- _SOURCE EXCERPT_
# I'm not the only one that greatly dislikes (hates) Samsung's Bixby, am I?



## neatfeatguy (Apr 18, 2019)

Apparently on their S8 they started putting the stupidly placed "Bixby" button right under the volume button - bump the wrong button and Bixby is in your face, trying to take over and get you to do crap with it. My understanding is that even with all the backlash they've received about the button and how it functions, they still have them on the sides of any newer phones that have come out....

I had to make due with a third party app that let me remap/disable the Bixby button...that was, until Samsung updated their software and the third party app no longer functioned to allow me to disable the Bixby button. I had to log into my Samsung account through Bixby, agree to their terms for how Bixby functions on the phone and what it's allowed to do with information on the phone before I can "partly" disable the Bixby button. Samsung allows the button to have 2 options: 1 - a single button press or 2 - a two button press before Bixby shows up.

- _RECORD EXCERPTS_
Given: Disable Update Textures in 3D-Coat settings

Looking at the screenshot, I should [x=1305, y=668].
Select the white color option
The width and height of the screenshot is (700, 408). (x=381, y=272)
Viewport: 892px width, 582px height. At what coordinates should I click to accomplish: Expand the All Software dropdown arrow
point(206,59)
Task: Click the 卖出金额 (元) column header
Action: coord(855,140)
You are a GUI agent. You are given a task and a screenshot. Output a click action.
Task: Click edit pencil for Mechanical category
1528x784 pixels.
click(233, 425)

...

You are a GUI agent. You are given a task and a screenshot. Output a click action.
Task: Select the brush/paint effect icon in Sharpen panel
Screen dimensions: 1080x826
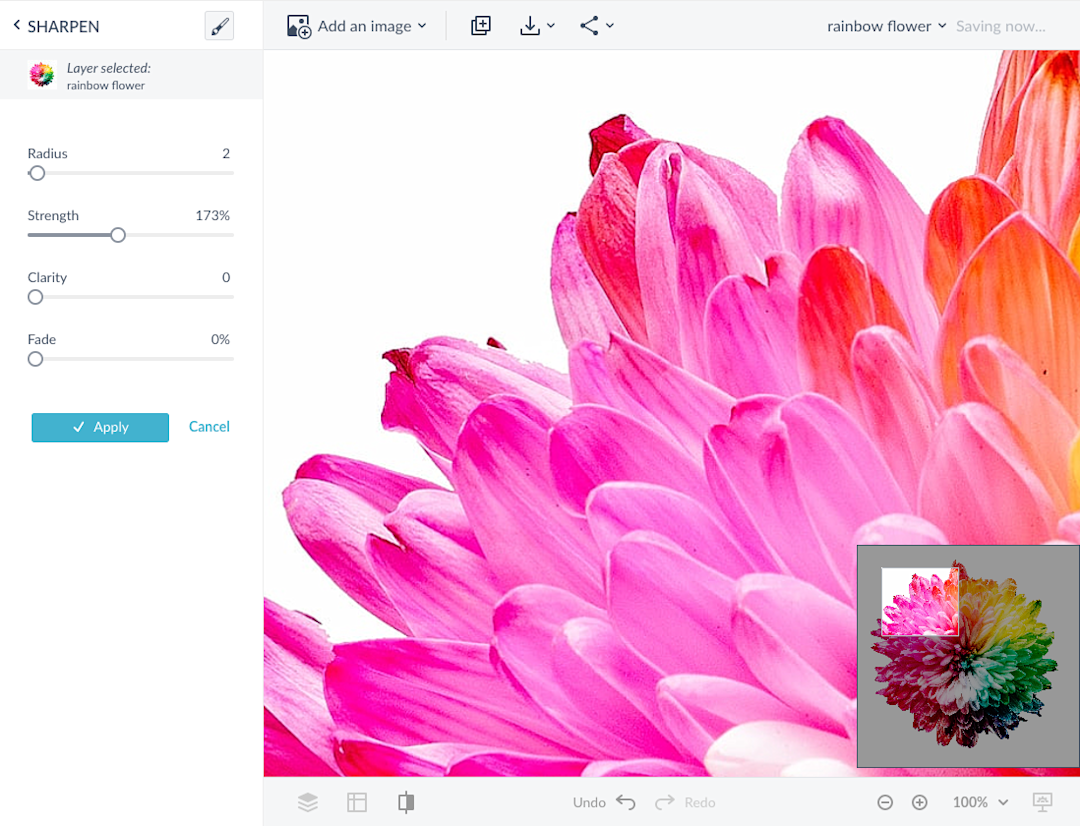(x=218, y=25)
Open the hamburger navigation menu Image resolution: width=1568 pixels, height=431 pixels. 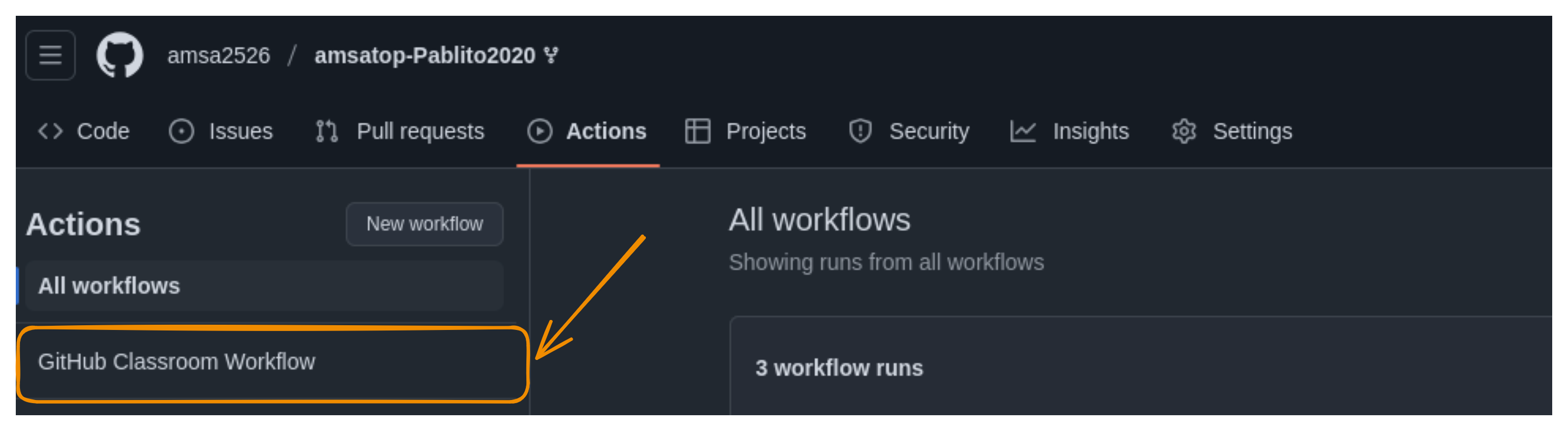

- _WHAT IS ASKED_
a. Summarize the forum post about Samsung's Bixby button in two sentences.
b. Answer these questions using the forum post about Samsung's Bixby button:
(i) On which phone does the post say Samsung started putting the Bixby button?
(ii) Where on the phone is the button placed?
(iii) What caused the third-party app to stop letting the writer disable the button?
c. Extract from the forum post about Samsung's Bixby button the passage starting at "I had to make" and ending at "Bixby shows up.".

- _OUTPUTS_
a. The post complains that Samsung began placing a Bixby button right under the volume button on the S8, so a wrong press brings Bixby up, and says the button is still on the sides of newer phones despite the backlash. After a Samsung software update stopped a third-party remapping app from working, the writer had to log into a Samsung account through Bixby and agree to its terms before being able to "partly" disable the button, which Samsung allows only two options.

b.
(i) The S8.
(ii) Right under the volume button.
(iii) Samsung updated its software.

c.
I had to make due with a third party app that let me remap/disable the Bixby button...that was, until Samsung updated their software and the third party app no longer functioned to allow me to disable the Bixby button. I had to log into my Samsung account through Bixby, agree to their terms for how Bixby functions on the phone and what it's allowed to do with information on the phone before I can "partly" disable the Bixby button. Samsung allows the button to have 2 options: 1 - a single button press or 2 - a two button press before Bixby shows up.